“When you push off the dock, your life is in the hands of computers – and the guy piloting the boat out of the water. All the systems on the boat, other than the winches rattling around, rely on computers. You’re very aware that you are now sailing a boat that wholly relies on computer code.
With the AC72 catamarans in 2013, and then in Bermuda on the AC50, you felt very connected with the boat; you could look through the trampoline and over the side. You could see the water rushing past, so you had a good idea of boatspeed. And you could hear the foils really well – you could tell how fast you were going by listening to the pitch of the squeal.
Now, with these 75-footers, if you can feel and see the environment, you’re in the wind and that’s slowing the boat down.

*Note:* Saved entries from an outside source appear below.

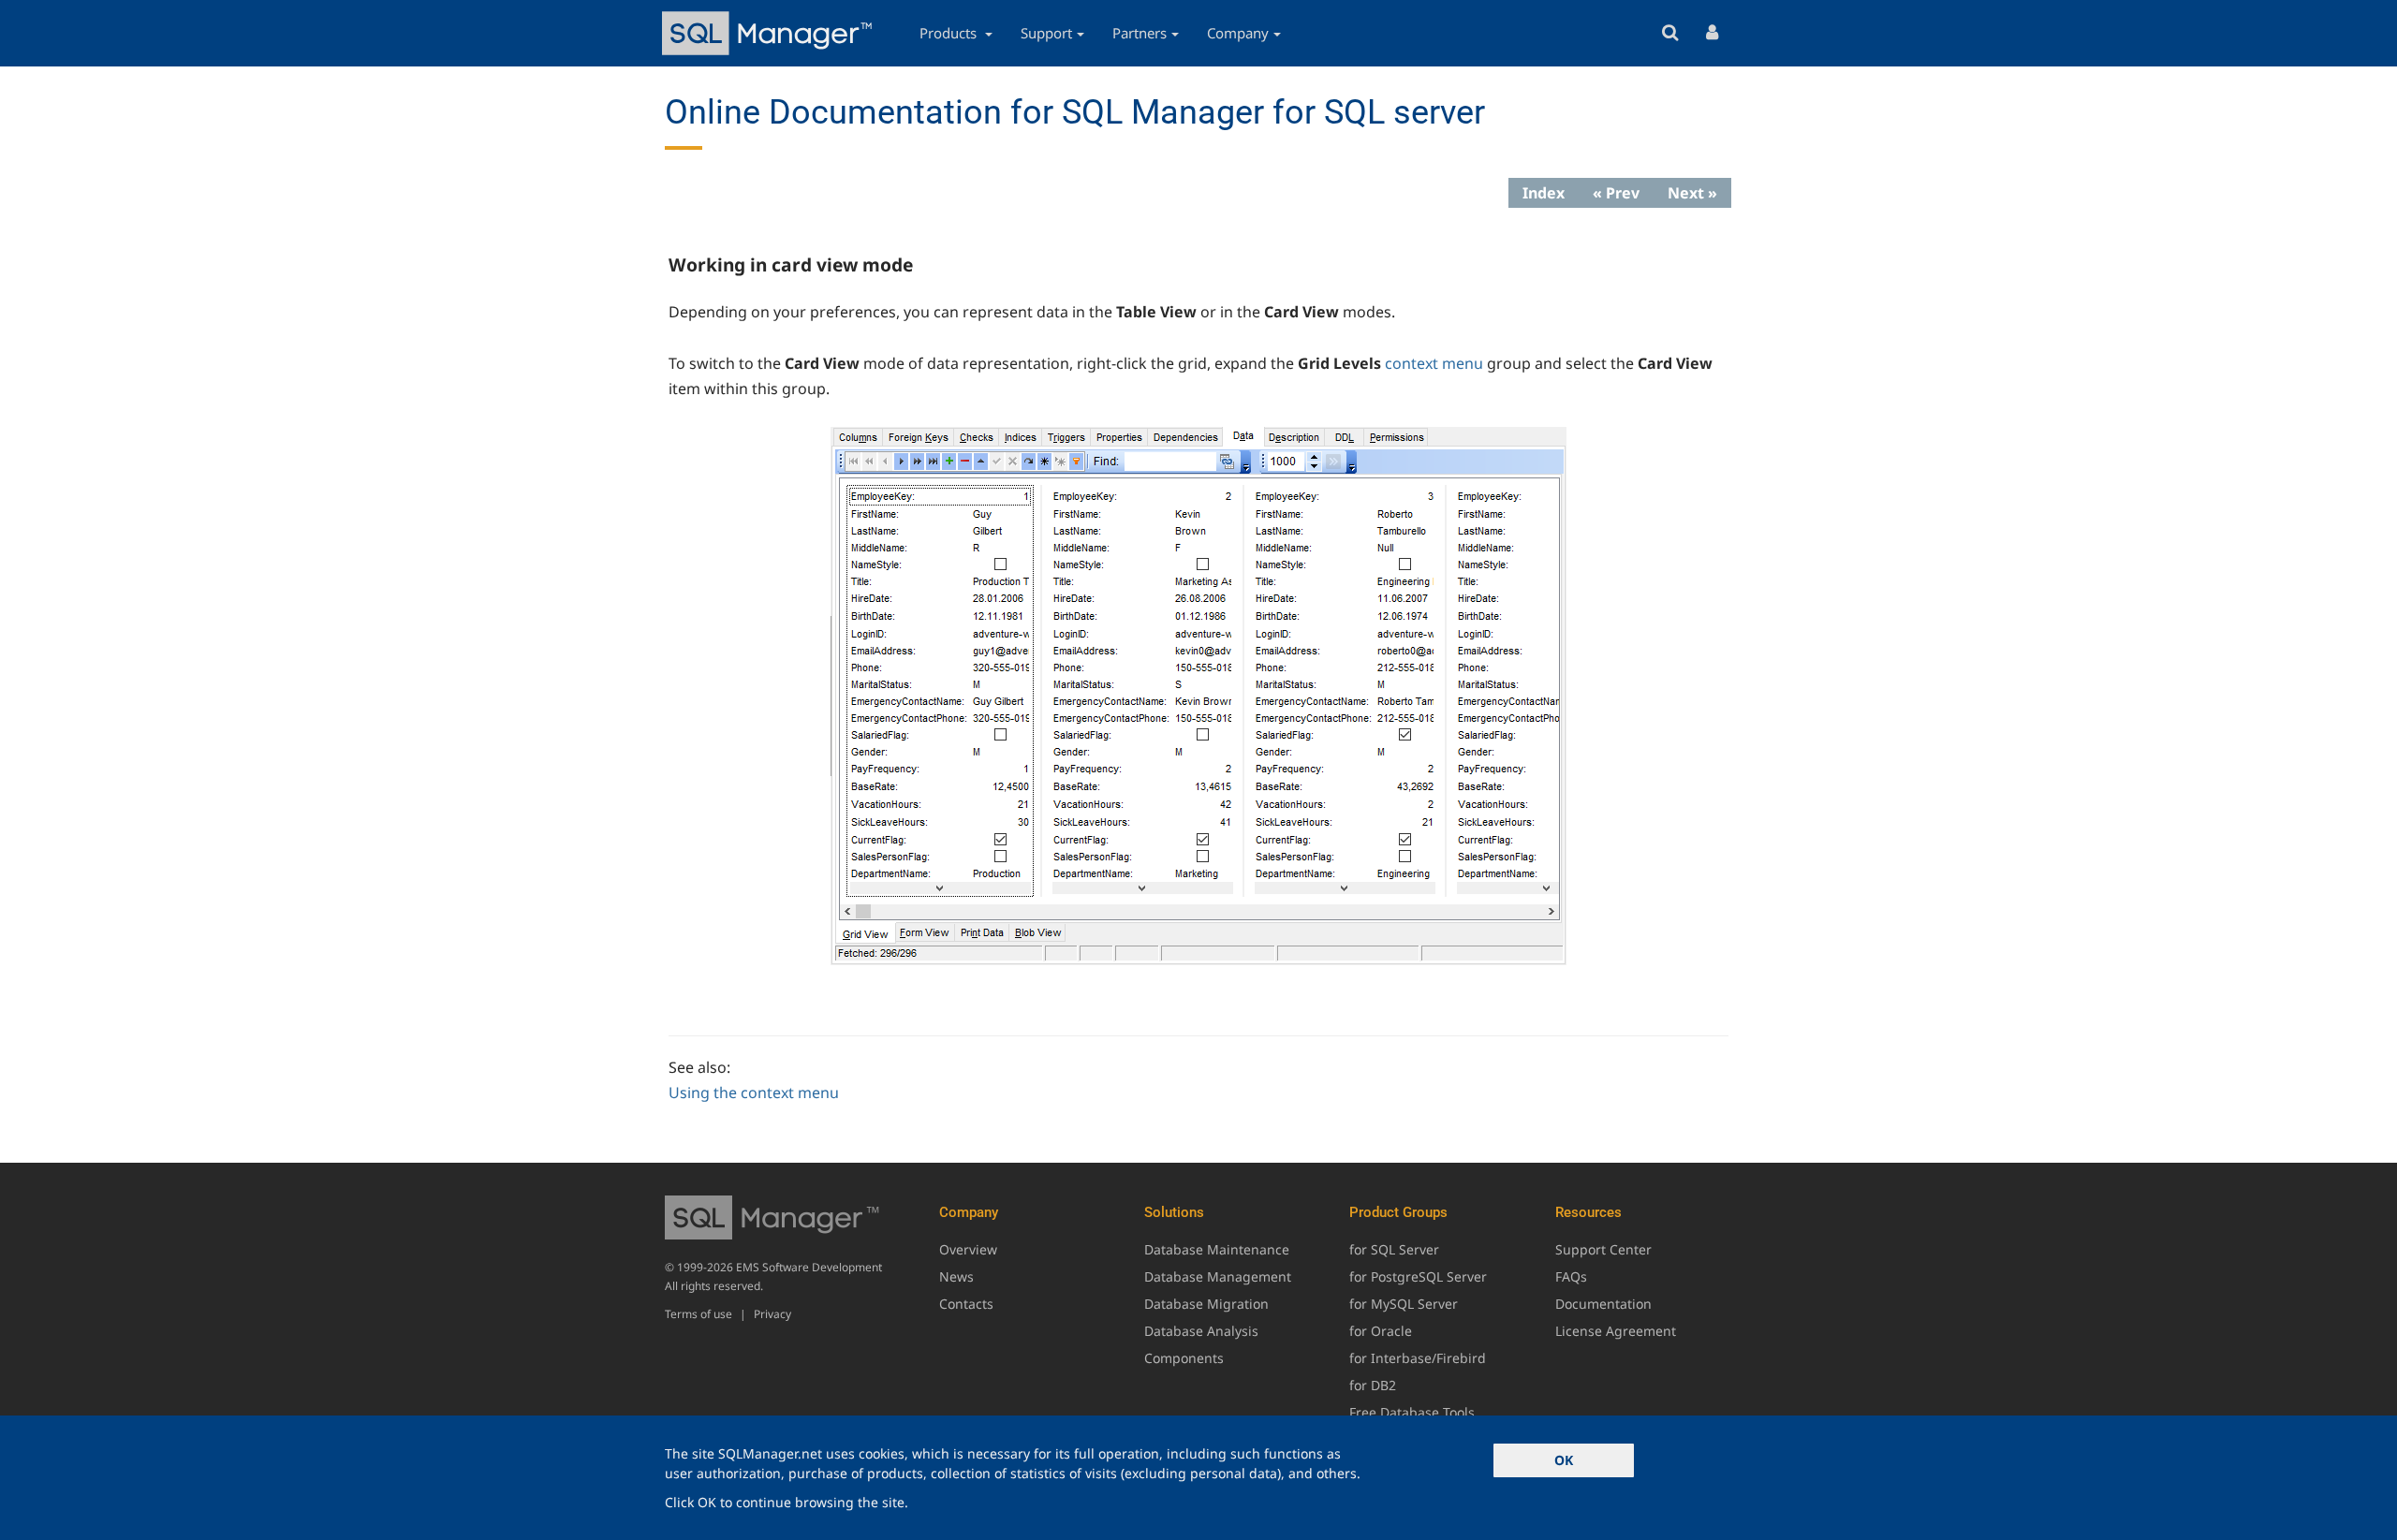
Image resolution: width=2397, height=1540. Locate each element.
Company (1238, 32)
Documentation (1603, 1304)
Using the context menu (754, 1092)
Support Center (1603, 1249)
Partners (1139, 32)
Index (1543, 193)
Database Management (1217, 1276)
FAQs (1571, 1276)
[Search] (1670, 33)
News (956, 1276)
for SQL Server (1394, 1249)
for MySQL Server (1403, 1304)
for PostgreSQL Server (1418, 1276)
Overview (968, 1249)
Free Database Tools (1412, 1412)
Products (949, 32)
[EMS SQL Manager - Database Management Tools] (769, 33)
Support (1046, 32)
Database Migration (1206, 1304)
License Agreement (1615, 1331)
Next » (1692, 193)
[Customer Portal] (1712, 33)
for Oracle (1380, 1331)
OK (1563, 1460)
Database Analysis (1201, 1331)
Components (1184, 1358)
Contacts (966, 1304)
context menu (1434, 363)
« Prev (1616, 193)
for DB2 (1372, 1385)
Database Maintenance (1216, 1249)
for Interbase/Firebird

So it’s unlike any boat I’ve ever sailed in terms of feeling, for the vast majority of the crew. It just feels like sailors should hold ropes.”

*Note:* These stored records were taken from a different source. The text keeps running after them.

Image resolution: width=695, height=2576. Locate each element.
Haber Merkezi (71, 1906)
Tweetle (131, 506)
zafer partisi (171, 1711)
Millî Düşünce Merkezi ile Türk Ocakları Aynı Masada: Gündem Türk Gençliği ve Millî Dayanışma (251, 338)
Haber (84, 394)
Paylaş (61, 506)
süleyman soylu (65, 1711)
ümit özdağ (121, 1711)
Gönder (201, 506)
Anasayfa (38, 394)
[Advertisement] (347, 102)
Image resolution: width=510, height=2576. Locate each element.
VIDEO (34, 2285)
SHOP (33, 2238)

David ‘Freddy’ Carr – crewman on the INEOS AC75 challenger (2020)
(Carr is a veteran of five America’s Cup campaigns, beginning with the GBR challenge of 2003. That he can retain a crew position as a grinder is proof of his commitment to physical fitness and the Cup competition. Nevertheless, his frank description of sailing the current AC boats carries a whiff of nostalgia for the days before fly-by-wire racing.)